§ AVAILABLE DATA
^^^^

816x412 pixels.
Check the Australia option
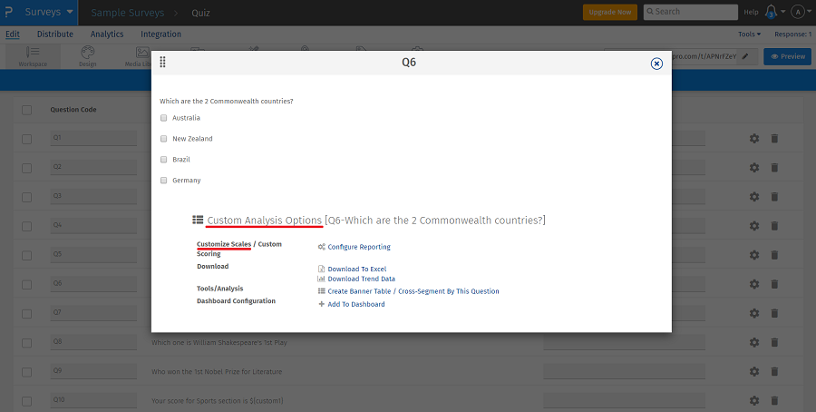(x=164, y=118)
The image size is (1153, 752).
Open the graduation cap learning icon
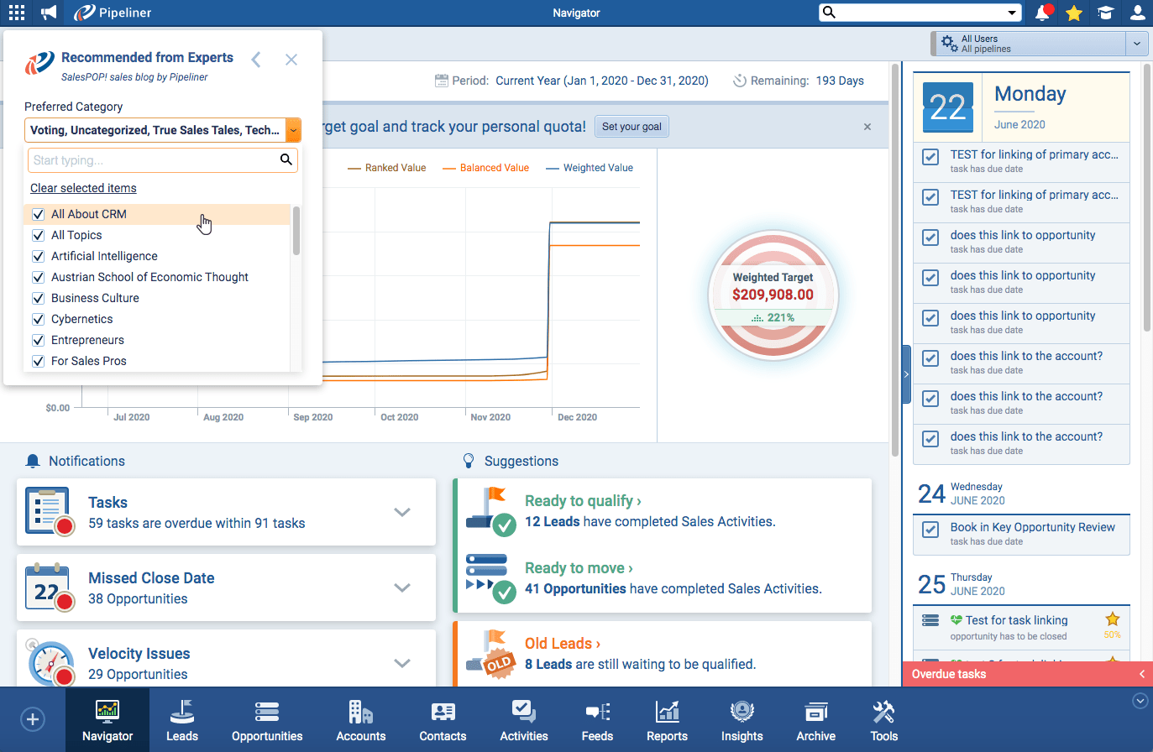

^^^^

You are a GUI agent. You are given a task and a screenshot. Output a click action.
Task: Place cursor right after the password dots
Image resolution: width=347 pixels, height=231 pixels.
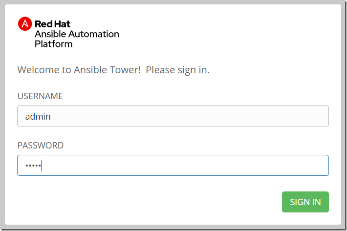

^^^^

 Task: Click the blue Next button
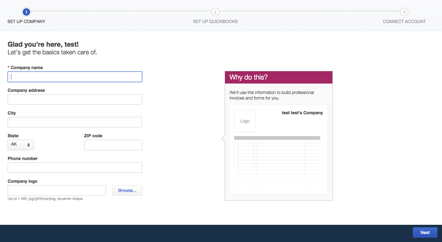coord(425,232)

^^^^

§ EXERCISE
Scan the listing above. Gather each line that contains the word "pixels".

§ SOLUTION TO THIS TASK
816x412 pixels.
Image resolution: width=347 pixels, height=231 pixels.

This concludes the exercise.